Detroit, Emergency Manager Law, Emergency Managers — May 14, 2013 at 7:25 am

Kevyn Orr gets down to business in Detroit

by

Detroit Rock Bottom


Photo by Anne C. Savage, special to Eclectablog

Yesterday, Detroit Emergency Manager Kevyn Orr gave a frank State of the City report that showed that the city is “clearly insolvent”. Not a big surprise to anyone except a handful of folks who seem to think it’s all a big mistake and the city is just fine financially. For as much as I despise the concept of an unelected Emergency Manager taking over the running of a city, I do believe that Detroit will never move forward if those in charge aren’t living in the real world where even profit sharing they’ve been denied by the state isn’t enough to patch the holes in their budget.

Orr had some things to say to the Detroit Free Press that I thought were spot on:

[Orr] said he has found a city workforce filled with talented people who “want to do their jobs, and want to be good at it” despite understaffing, demoralizing pay and benefits cuts and grave doubts about the city’s survival.

Orr said he wants to stay away from apportioning blame among city officials, particularly Mayor Dave Bing and the current City Council.

“Especially in the backdrop of the neglect they had in the prior administration, which was extraordinary, they were trying to keep a city going with what they had to work with,” Orr said.

Detroit’s crisis, he said, dates back decades.

“What stands out to me is 40 years of dropping demographics, of reducing revenues — you don’t get the magnitude of neighborhood blight we have overnight — of no one having a plan or solution for that, of inviting, quite frankly, some class of residents to leave.

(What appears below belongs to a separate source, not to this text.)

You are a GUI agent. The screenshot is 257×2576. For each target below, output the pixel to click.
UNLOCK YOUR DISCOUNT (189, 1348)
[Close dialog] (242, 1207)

And they did. They literally went across 8 Mile and started building buildings in Southfield. Without a vision for what you want your city to be three, five, 10, 20, 30 years out, the totality of those circumstances drove us here.”

That last highlighted bit is something you won’t hear from a lot of proponents of an Emergency Manager for Detroit. They simply point to “corruption” and “ineptitude” and “poor leadership”, wanting to place the blame on the black Democratic leadership over the years. It’s an easy peg to hang their hat on because it allows them to deny the reality of how Detroit got to where it is today. It’s a two-dimensional world where the rich that fled to the suburbs played no role, where the globalization of our manufacturing industries played no role and where everything can be blamed on a handful of black leaders.

So, good for Kevyn Orr for putting that out there. It’s as important to recognize that as it is to admit Detroit’s problems go beyond getting a bit of money back from the state for revenue sharing they should have received.

Mayor Dave Bing, who officially kicks of his reelection campaign today, was there to say he and Orr are singing from the same hymnal:

“My administration has prepared the runway for the overhaul that the EM appears to be planning,” Bing said. “It’s encouraging to know that he and I are on the same page. He’s highlighting on and focusing on the same initiatives that my administration has already begun to make progress on, and that’s public safety, transportation, lighting, blight and recreation.”

One of the main differences that Orr has that Bing does not, is a set of financial tools that city administrators do not have. The ability to renegotiate or even toss out contracts is something most mayors of failing cities would love to have but simply do not. In my conversations with Flint Mayor Dayne Walling, he’s said as much.

Meanwhile, the NAACP has filed a lawsuit against the state claiming that Public Act 436 — the latest version of Michigan’s Emergency Manager Law — violates the voting rights of African Americans in Detroit.

“It’s fundamentally about our right to vote, and our right, as constitutionally guaranteed, to select and elect our own publicly elected officials,” said Detroit branch President Rev. Wendell Anthony.

The suit also claims the state applies the law selectively to communities of color, since white communities in similar states of financial distress have avoided emergency managers.

“Too many people have died for this cause,” attorney Nabih Ayad said of voting. “And for them to go backwards now on this issue, it’s unbelievable. It’s deplorable.”

Governor Snyder’s office released a statement saying, in part, “The communities or schools currently with an emergency manager or going through any part of state’s EM process are because of financial facts and crises, certainly not because the make-up of their populations.” While that may be technically true, the reality is that it certainly IS having a disparate impact on African Americans in Michigan and some more white areas seem to be escaping the imposition of an Emergency Manager despite their financial problems. That said, the NAACP’s lawsuit is likely to go about as far as the previous lawsuits like it in other cities have: nowhere. You can read their complaint HERE (pdf).

Orr says it will take 6 weeks for a full review to take place and to determine if the city can avoid bankruptcy. In the meantime, he’ll be meeting with vendors and labor unions to see if they can come to agreements outside of a bankruptcy proceeding. One thing we know for sure, banks will get paid first. Everyone else will wait in line because that’s written into PA 436 which says the operating plan cities under Emergency Managers develop must include the following provisions:

The payment in full of the scheduled debt service requirements on all bonds, notes, and municipal securities of the local government, contract obligations in anticipation of which bonds, notes, and municipal securities are issued, and all other uncontested legal obligations.